5.3. Technology and photographic considerations

 1. A high-resolution camera (3648 x 2736, 10 megapixels, or higher) is preferred. We recommend a DSLR or similar camera. Compact cameras will work fine too, but it is unlikely that eggs and young brood will be visible.

2. Use image formats with the least amount of compression (resulting in the larger file size). For DSLR cameras this will be either RAW or TIFF format, and for compact cameras JPEG. As Image J software doesn’t support the use of RAW images, conversion to either TIFF or JPEG files (uncompressed) is required. This can be done using free-ware such as Irfan-View (http://www.irfanview.com/).

3. Use of a tripod with a fixed distance to the frames is recommended. This makes image analysis easier and pictures more comparable.

4. Make sure the object (frame) completely covers the picture.
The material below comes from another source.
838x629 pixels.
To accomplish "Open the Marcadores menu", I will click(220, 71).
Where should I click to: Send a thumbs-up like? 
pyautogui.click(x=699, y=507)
This will result in the highest resolution and optimal lighting conditions.

5. It is advisable to use Shutter speed priority (indicated with an “S” on camera) with a setting of 1/125. Lower shutter speeds can result in blurred bees as their movement is caught on camera. In low light conditions use a flash or adjust ISO values.

6. Aperture settings are dependent on the type of lens used. For DSLR we suggest using a fixed 50 mm lens. These generally are affordable, sharp, fast (low f-value, e.g. f1:1.4), and have little distortion. Using these lenses the f-value should be above f4.5 for sharp pictures. For zoom lenses aim at an f-value of between f6.7 and f13.

7. Cloudy conditions can create low light levels, likewise the sun can obscure details due to high contrasts. Optimal results are possible with a shaded location and a flash, but in our experience this is not practical due to terrain difficulties and limited battery life. Cloudy weather is no problem when using a fast lens. When it is sunny, it is best to take pictures with one’s back to the sun.